There may be more than one candidate who's eligible at a single rank, so
the method ends up like this:

1. Start at rank p = first rank.
2. Until we have elected all candidates we need:
2.1. Let i be the number of constraints so far.
2.2. For each unelected candidate c:
2.2.1. Let c's score be the highest you can get the sum of [ballot
weights w_i_k for all ballots k that rank c above or at rank p], subject
to the constraints already in place.
2.3. Let C be the unelected candidate with the greatest score. If C's
score is greater than a Droop quota:
2.3.1. Elect C and add a constraint on C at rank p.
2.4. If nobody was elected, increment p.
2.5. Go to 2.1.

So when we're making the case for electing some candidate c, we're
saying "the laws placed on us by earlier stages' elections say we need
to pay off each of the elected candidates with a Droop quota's worth of
voters, each. Now choose which ballots to remove to pay off that debt so
that the support for c is as high as possible". If that support exceeds
a Droop quota, then we know it's possible to pay off the debt for prior
elected voters *and* for c. So c can be elected in turn without making
the constraints impossible to fulfil unless there's some other candidate
q with even greater support.

Or, from a different perspective: suppose C is elected at first rank.
Then the method doesn't know the weights of the voters who helped C get
elected, except that they must collectively pay a Droop quota's worth.
Now suppose the method is to decide how much support D can get at second
rank. Then the method "automatically vote-manages" the voters so as to
maximize D's support. Whoever can get the most support this way is
elected next; but again, the method doesn't say anything about how the
surplus is distributed, only that the voters who contributed to D
getting elected must collectively pay a Droop quota's worth of weight.

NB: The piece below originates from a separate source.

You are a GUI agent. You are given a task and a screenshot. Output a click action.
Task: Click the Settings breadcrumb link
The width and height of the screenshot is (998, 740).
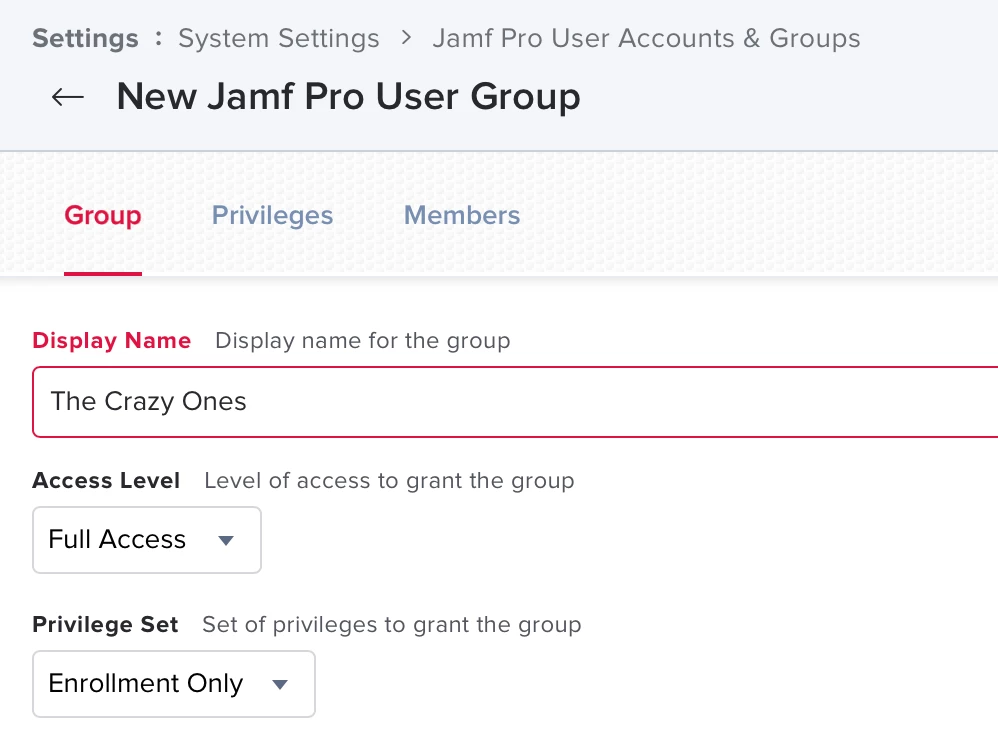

The "puzzle" in puzzle Bucklin is to maximize c's support subject to the
constraints. This can be done using linear programming, though pretty
slowly for elections with very large numbers of ballots. More
specialized compsci algorithms might do better (possibly max-flow based
ones?).

The reason I think this method deals relatively well with Hylland free
riding is:

- Suppose that we have a skipped rank scenario where the candidates are
graded/ranked to a common standard (like in MJ). Then suppose voter X
votes A>B and A was elected based on only first preferences/highest
grades. Voter X might either be crucial or not: crucial means that A
would not have been elected at first rank if X had failed to rank/grade A.

- If X isn't crucial to A's election, then when the method is counting
B's score at the second rank, it will act as if X voted [none]>B, which
is close to what X would have accomplished by Hylland free riding to
begin with. IOW, the constraint isn't binding on X when counting B's score.

- If, on the other hand, X is crucial to A's election, then if X had
tried to do Hylland free riding by voting [none]>B instead of A>B, that
would have caused A to lose, and thus wouldn't have been a good idea
from X's point of view.

By [none]>B, I mean "votes nothing in first place, and B in second
place". In MJ terms, this would be like, instead of giving A "Very Good"
and B "Good", not giving A any grade and still giving B "Good".

Traditional Hylland free riding could still have some benefit; that is,
voting B instead of A>B can get B elected. This is similar to how MJ
passes IIA in the "common standard" setting but not in the pure ranking
setting. But even in the pure ranking setting, if A is elected at first
rank, and voting only for B would get B elected, then so would voting A=B.